───── Page text

We're stuck constantly weighing. Constantly measuring. Constantly staring.
These statistics are frightening and unfortunately, it's the product of social media and unreasonable social pressures for children to look a certain way instead of celebrating the differences and diversities that our bodies have.
Our bodies are different. And every single one is beautiful.
And subconsciously, this impacted me too. I felt uncomfortable in my own skin. Sports became a spectacle.
An activity where I’d just be made a spectacle of. When I started secondary school, I tried out for a lot of team sports that I’d done as a child. When team lists would come out, I’d analyse the lists of the successful candidates (specifically the girls) and try to work out what they had that I didn’t. And I thought it was weight.
I look back at my pictures from the time and realise it wasn’t, but I’m not upset at myself for thinking so. In a lot of sports that I played, I hardly ever saw a woman who resembled me: curvaceous with large breasts and when engulfed in a world of beauty standards and social norms, it’s very easy to become trapped in this cycle.
What scares me is if women are subjected to a horrible fate whether being taken advantage of losing sight of themselves. We live in an era engulfed by social conventions that are so detrimental to the way they perceive themselves; so much so that they give up altogether and it’s time we changed. I don’t want future generations of young people to grow up in a world that gives them a warped view of themselves.
There are many sports exclusively crafted for women - netball (my favourite sport), synchronised swimming, and figure skating. I think it’s important to introduce women to safe spaces where they can be introduced to the importance of physical activity. But more than this, present women playing typically “male” sports to demonstrate that women can do all that they wish.

──────────
───── Extracted entries

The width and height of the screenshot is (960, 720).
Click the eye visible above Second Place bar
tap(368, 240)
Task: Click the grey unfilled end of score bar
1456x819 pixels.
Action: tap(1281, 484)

──────────
───── Extracted entries

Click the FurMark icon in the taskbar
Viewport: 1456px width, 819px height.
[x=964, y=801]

──────────

Exercise objective: Pick up the piece on body image and girls in sport from its last sentence and continue it.

Written reply:
What we need.
It’s not only crucial to encourage women to play sports the way we cheer on our boys, but also to protect our women from abuse when playing said sports. Break down barriers preventing our women from trying something new. Increase representation of various body types, people with varying abilities, and people of different backgrounds.
Present the diverse lenses through which people can experience life and sports. Prevent our women from being disrespected, used and abused. It scares me when I read the testimonies of athletes like Simone Biles and Aly Raisman who suffered abuse in their careers: women doing what we love and we are still at risk.
And the cure for this is twofold: firstly, we teach against these actions and reinforce that it has no place in our society; and secondly, encourage people to speak out whether they are witnesses or victims.
Sports can serve as a safe haven, a chance to express ourselves. It was my way of being my best self and bringing out the best in others. It was how I learnt discipline.
It was how I found myself when I was lost. And whether it's gender or sexuality, ethnicity or disability, people should always be able to feel this. A home.